Selasa, 08 Desember 2009

Oknum DPRD Ngamen Proyek Ke SKPD


Tulungagung, Pilar News.

Delimatis kata salah satu SKPD ketika ditemui wartawan Pilar News, di ruangannya ketika di Tanya soal ada agenda apa oknum DPRD tersebut berkunjung ke sini?. Dia menceritakan secuil hal, salah satunya kedatangan dia minta kerjaan ujarnya.

Dengan hal seperti itu apa gunanya dibentuk Badan Kehormatan (BK) dengan salah satu tujuan utama menjaga citra dewan dari ulah oknum anggota dewan yang tidak beretika dan suka minta jatah proyek ke Satuan Kerja Perangkat Daerah (SKPD). Namun demikian, bermacam persoalan seputar BK menjadikannya macan ompong. Kesannya galak, tetapi sebenarnya tidak bisa menggigit, karena tidak bertaring. Kurangnya dukungan personal maupun institusional dari luar BK menjadi salah satu penyebabnya.

BK lahir dari keinginan untuk menjaga citra institusi DPR dan DPRD sebagai sebuah lembaga yang terhormat. BK ada untuk mencegah masyarakat apatis dan tidak respek terhadap dewan, gara-gara dewan sendiri yang tidak mampu menjaga citra sebagai lembaga terhormat. Pada periode-periode sebelumnya, oknum anggota dewan melakukan hal-hal yang tidak terpuji, sehingga menimbulkan citra jelek di masyarakat.

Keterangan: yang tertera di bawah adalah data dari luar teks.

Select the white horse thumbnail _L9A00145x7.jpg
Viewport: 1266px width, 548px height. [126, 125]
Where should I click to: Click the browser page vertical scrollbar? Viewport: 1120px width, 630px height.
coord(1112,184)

Kemudian muncul BK, sehingga secara internal ada yang mengawasi. Di DPRD kab Tulungagung. Sementara di daerah-daerah lain sampai sekarang pun masih banyak yang tarik ulur dan pro kontra. Hal ini kita lihat sisi positifnya saja, yakni adanya sebuah lembaga pengawasan internal. Yang jelas, mau tidak mau, Undang-undang mengamanatkan bahwa BK itu harus ada.

Meskipun pada awal kemunculannya masih sering terdengar komentar-komentar sepeti wong sama-sama anggota dewan kok diawasi, sama-sama alat kelengkapan dewan kok yang ini punya kelebihan dibanding yang lain. Sampai ada istilah “jeruk minum jeruk” segala.

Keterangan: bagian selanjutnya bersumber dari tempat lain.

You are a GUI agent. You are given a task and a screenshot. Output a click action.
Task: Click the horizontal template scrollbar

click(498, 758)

Kita sudah punya Kode Etik sebagai pedoman pelaksanaan, berupa kesepakatan dan aturan seharusnya bagaimana di kantor, berhadapan dengan mitra kerja, atau saat bertemu masyarakat. Peraturan dibuat rinci, menjadi keputusan dewan dan menjadi Kode Etik. Misalnya dilarang absen dari rapat yang sama 3 kali berturut-turut yang itu dipantau dengan melihat presensi. Kapan pakai PSR, PSH, atau pakaian-pakaian lain, itu semua ada ketentuannya.

Juga dilarang merokok di ruang ber-AC, karena gedung dewan yang megah dan membangunnya pakai uang rakyat ini harus dirawat. Anggota dewan kan harus rapi dalam berpakaian dan bertutur kata yang sopan. Tetapi kemudian timbul intepretasi yang berbeda. Ada yang menganggap saya sudah sopan kok menurut habitat saya.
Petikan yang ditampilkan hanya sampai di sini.